How can we tell if what we do is helping? Are we really stopping IS incidents from occurring? The active process found with business continuity management frameworks developed by Herbane, Elliott, and Swartz (2004) work great for establishing an IS and IT continuity effort (from herein IS will include the technological and embedded resources found within IT). Business continuity management is far removed but not exclusively separated from its roots in disaster recovery planning, joining multiple practices from “risk, crisis and supply chain management” (Herbane et al., 2004).
Disaster recovery means recovering from a lost event. Herbane asserts that “This is broadened in business continuity management to include the identification and avoidance of potentially damaging incidents that would have a severe business impact”. Additionally, it proposes convenient trappings for executives concerned with recent business consequences that don’t necessarily involve strict security concerns.
Continuity management encompasses a broad range of business operations, but it’s reasoned here that proactive work in the IS perspective could easily foster an evolution and help support the role of IT resources. Each business in the world will have its own methodology for implementing IS continuity management in order to avoid the possibility of negative incidents. Context will always play a big factor here. The following article will discuss some of the technical and social dynamics which minimize such impacts. Technical factors include plans and alternative arrangements that enhance organizational alertness and preparedness.

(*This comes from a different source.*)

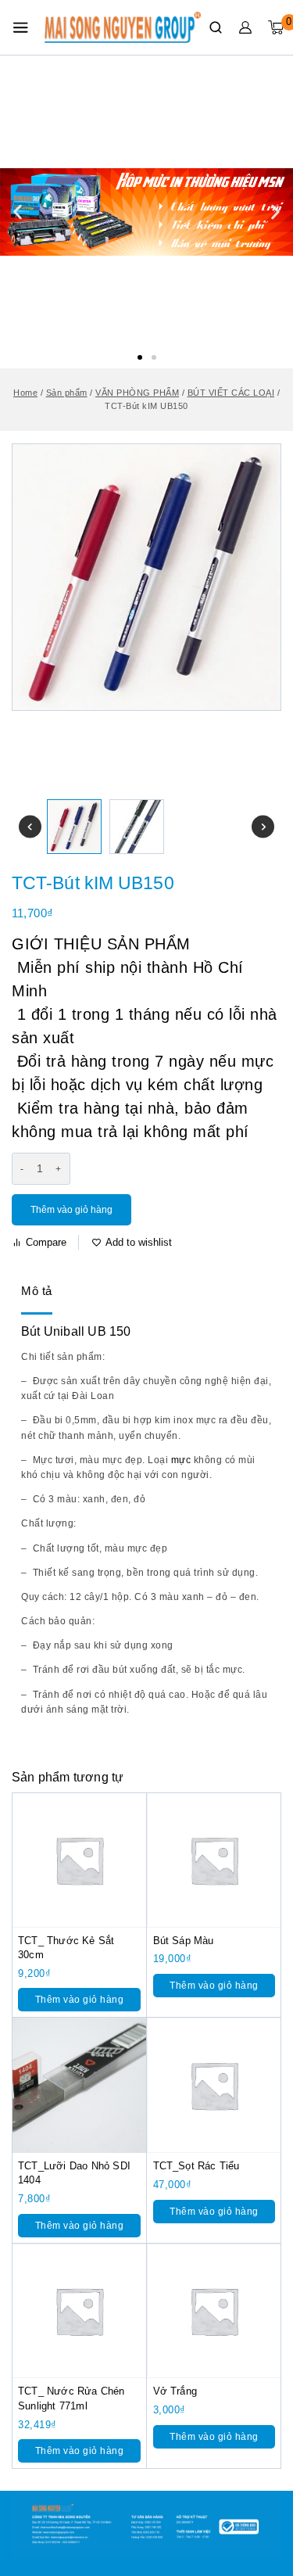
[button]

Embedding continuity practices in the organization refers to social factors such as the commitment of the personnel and policies set forth by management.
A Brief Literature Review
The ability to successfully transmit and receive data is indicative of a strong organizational IS management team (Mithas et al., 2011). However, IS research has a tendency to assume that business operations encounter more than the feel-good scenarios seen so often in research. Simply put, contemporary research is built around reliable and infallible information systems, but reality tells a different story. As past research has revealed, information availability and the related continuity of information systems, is upheld by those in charge of information security (Von Solms & Von Solms, 2004), although IS cases can happen without reasons dictated by security. Many IS studies tend to focus on financial security (Benaroch, Lichtenstein, & Robinson, 2006), IS projects (Barki, Rivard, & Talbot, 2001), outsourcing (Bahli & Rivard, 2003) and security (Straub & Welke, 1998). Technology has a penchant for failing and its opportunity to do so is known (Sherer & Alter, 2004), however pertinent details are described elsewhere, leaving IS management without much help.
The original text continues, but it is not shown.